Given the entries that follow, write out exactly the lines starting at the one containing "遼寧外企 (758, 80)" and ending at the one containing "瀋陽勳望小學沈遼路分校教孩子學做家務 家長點讚 (336, 1990)", both ends included, and only those.

:: Saved data entries ::
══════════════════════════════

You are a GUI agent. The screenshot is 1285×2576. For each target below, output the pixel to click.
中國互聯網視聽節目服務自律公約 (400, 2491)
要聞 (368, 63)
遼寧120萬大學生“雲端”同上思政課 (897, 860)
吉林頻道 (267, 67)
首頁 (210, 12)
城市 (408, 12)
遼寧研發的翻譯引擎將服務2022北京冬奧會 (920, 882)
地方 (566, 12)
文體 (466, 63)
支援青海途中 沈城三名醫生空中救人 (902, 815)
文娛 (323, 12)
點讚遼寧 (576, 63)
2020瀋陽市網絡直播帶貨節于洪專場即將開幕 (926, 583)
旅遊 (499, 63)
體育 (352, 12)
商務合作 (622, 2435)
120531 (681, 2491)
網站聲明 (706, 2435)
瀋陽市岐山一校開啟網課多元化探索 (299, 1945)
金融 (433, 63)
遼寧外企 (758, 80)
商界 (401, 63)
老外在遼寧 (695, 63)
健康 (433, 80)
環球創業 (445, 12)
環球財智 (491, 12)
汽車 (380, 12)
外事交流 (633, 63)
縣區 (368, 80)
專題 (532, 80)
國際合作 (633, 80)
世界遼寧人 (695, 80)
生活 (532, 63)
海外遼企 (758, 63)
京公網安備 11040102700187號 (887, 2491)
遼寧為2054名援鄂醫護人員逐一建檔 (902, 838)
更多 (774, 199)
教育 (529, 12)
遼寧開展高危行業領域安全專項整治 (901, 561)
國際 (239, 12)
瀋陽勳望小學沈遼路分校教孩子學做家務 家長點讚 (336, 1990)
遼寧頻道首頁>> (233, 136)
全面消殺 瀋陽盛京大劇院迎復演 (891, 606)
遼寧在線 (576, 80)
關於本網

══════════════════════════════

:: ANSWER TO THE EXERCISE ::
遼寧外企 (758, 80)
商界 (401, 63)
老外在遼寧 (695, 63)
健康 (433, 80)
環球創業 (445, 12)
環球財智 (491, 12)
汽車 (380, 12)
外事交流 (633, 63)
縣區 (368, 80)
專題 (532, 80)
國際合作 (633, 80)
世界遼寧人 (695, 80)
生活 (532, 63)
海外遼企 (758, 63)
京公網安備 11040102700187號 (887, 2491)
遼寧為2054名援鄂醫護人員逐一建檔 (902, 838)
更多 (774, 199)
教育 (529, 12)
遼寧開展高危行業領域安全專項整治 (901, 561)
國際 (239, 12)
瀋陽勳望小學沈遼路分校教孩子學做家務 家長點讚 (336, 1990)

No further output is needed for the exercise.